Hypertension in Acute Stroke TrEatment "HASTE"

Recruiting

Phase N/A Results N/A

Trial Description

To evaluate the tolerability and safety of antihypertensive treatment as assessed by the achieving and maintaining systolic blood pressure goals with intravenous nicardipine infusion in subjects with ischemic stroke who present within 3 hours of symptoms onset.

Interventions

  • Nicardipine (Cardene)Drug
    Other Names: Cardene, nicardipine hydrochloride
    Intervention Desc: Calcium channel blocker.

Patient Involvement

Enrolled subjects will be treated with intravenous nicardipine and will undergo follow-up for 90 days post treatment.

Outcomes

Type Measure Time Frame Safety Issue
Primary Tolerability of the treatment, defined as ability to achieve reduction of blood pressure and maintain treatment goals (the specified systolic blood pressure range for the 18-24 hour period) without incurring neurological deterioration or side effects that require termination of treatment.

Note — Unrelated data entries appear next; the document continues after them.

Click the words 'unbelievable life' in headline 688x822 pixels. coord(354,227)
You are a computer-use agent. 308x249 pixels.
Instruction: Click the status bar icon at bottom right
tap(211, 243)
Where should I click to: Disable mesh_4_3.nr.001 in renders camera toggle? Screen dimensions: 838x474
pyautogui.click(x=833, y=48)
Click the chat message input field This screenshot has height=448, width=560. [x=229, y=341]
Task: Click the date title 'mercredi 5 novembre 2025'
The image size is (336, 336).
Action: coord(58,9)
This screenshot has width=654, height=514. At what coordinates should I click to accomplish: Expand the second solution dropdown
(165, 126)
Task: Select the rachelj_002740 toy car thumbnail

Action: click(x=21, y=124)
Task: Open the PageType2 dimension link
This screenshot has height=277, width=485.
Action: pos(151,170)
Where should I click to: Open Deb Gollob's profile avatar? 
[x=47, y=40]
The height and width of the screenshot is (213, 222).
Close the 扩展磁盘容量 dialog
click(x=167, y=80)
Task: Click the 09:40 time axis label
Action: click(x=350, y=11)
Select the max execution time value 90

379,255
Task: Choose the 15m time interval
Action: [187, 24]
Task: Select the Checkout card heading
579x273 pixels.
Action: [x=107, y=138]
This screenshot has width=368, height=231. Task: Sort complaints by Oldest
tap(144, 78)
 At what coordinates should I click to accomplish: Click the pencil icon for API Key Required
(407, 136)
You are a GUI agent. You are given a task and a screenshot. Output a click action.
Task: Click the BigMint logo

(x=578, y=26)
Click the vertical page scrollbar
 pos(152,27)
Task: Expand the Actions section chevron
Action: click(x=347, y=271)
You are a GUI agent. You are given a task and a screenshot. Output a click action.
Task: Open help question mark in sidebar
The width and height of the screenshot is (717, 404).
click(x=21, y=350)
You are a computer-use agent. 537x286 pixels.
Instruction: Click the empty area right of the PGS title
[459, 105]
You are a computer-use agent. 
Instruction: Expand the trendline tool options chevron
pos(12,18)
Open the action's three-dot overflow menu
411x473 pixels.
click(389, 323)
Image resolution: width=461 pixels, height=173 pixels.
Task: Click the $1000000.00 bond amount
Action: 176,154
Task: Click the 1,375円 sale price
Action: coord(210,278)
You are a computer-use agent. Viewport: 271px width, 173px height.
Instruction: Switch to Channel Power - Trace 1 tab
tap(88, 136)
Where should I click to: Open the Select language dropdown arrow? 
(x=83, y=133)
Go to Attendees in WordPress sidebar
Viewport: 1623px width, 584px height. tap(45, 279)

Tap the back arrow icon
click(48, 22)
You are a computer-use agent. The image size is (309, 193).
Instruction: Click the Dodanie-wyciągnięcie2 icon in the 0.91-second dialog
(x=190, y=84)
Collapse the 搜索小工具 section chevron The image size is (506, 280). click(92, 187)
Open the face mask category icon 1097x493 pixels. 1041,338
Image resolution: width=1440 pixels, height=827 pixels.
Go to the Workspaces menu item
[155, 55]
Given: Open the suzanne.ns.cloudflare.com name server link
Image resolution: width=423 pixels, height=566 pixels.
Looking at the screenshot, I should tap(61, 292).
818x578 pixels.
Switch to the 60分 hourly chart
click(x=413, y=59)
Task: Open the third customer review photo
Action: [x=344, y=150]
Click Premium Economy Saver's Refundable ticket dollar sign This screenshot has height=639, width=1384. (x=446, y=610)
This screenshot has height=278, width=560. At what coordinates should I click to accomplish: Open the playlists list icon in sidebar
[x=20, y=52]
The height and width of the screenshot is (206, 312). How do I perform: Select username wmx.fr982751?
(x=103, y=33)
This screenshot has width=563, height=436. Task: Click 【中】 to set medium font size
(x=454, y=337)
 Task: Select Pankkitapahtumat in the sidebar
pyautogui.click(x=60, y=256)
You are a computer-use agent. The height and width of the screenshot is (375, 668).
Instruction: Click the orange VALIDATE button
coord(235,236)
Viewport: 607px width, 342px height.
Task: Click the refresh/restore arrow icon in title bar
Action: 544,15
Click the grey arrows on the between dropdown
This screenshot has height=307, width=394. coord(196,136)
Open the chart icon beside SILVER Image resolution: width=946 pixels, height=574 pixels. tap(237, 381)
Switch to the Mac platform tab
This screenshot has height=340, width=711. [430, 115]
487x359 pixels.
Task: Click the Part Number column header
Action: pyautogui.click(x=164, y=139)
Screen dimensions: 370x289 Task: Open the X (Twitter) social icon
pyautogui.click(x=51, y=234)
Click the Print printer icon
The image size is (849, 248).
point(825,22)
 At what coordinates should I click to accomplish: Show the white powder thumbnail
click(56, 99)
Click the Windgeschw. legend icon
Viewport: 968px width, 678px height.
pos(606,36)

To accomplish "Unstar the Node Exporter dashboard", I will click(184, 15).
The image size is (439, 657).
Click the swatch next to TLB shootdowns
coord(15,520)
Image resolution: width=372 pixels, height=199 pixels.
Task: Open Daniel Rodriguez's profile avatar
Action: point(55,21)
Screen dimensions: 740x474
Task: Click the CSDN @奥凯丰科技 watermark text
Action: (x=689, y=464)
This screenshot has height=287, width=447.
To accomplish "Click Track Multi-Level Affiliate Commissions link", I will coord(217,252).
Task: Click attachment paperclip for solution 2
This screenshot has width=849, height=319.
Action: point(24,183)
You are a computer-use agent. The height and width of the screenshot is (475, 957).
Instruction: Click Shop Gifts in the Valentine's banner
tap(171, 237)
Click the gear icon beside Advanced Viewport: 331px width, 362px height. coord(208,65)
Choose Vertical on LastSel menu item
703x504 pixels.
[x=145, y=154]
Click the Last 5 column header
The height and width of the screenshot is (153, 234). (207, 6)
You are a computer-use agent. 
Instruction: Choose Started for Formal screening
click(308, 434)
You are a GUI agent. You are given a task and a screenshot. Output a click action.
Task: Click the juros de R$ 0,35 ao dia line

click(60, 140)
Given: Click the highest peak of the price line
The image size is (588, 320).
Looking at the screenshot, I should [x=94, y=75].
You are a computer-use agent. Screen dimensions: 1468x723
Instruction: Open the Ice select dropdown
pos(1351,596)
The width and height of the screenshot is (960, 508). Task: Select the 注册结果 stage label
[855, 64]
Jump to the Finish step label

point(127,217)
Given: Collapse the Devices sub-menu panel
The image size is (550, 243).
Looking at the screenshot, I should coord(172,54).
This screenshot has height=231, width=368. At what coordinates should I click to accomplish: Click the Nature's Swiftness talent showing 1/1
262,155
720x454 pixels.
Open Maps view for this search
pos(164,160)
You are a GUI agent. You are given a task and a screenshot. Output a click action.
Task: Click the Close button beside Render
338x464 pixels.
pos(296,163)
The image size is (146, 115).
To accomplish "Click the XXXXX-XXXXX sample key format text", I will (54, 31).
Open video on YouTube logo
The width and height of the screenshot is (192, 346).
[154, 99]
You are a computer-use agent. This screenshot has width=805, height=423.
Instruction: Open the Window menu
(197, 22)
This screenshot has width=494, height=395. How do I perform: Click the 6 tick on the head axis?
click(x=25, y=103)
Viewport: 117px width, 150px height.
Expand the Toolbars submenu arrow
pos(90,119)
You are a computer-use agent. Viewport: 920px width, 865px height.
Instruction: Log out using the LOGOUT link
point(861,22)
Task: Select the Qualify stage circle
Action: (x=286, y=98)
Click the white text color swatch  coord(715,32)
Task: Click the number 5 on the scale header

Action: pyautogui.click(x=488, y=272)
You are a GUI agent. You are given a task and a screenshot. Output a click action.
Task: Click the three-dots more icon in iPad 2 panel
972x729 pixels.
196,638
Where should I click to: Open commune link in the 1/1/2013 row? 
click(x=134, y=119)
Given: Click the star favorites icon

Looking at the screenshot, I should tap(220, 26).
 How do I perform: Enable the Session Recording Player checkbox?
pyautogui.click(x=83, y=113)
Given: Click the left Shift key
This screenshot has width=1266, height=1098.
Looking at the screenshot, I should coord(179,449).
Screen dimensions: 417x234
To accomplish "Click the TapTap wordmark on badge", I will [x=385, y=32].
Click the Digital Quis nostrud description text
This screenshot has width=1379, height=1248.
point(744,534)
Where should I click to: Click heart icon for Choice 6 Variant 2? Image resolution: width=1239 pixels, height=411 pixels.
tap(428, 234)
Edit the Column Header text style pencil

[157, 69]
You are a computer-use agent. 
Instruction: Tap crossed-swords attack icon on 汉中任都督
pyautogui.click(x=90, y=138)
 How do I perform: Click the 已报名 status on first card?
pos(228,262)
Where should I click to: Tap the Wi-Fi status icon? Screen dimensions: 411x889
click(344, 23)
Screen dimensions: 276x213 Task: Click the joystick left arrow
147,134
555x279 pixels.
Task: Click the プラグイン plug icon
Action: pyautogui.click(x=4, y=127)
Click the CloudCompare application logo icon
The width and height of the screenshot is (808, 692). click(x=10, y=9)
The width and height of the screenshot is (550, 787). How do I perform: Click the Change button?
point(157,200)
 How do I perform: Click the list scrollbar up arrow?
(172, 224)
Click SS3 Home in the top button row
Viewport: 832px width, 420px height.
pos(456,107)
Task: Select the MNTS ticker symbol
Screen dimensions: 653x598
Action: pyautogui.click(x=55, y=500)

The primary safety endpoint is defined by a decline in GCS from pre-treatment assessment by 2 points or greater or increase in NIHSS score by 2 points or greater that is not explained by use of sedatives or hypnotics.
Secondary Rate of serious adverse events related to nicardipine infusion, defined by a death or a life threatening adverse event or prolongation of hospitalization or persistent or significant disability. The tertiary outcome will be 3 months functional outcome, determined by Modified Ranking Scale and Barthel Index.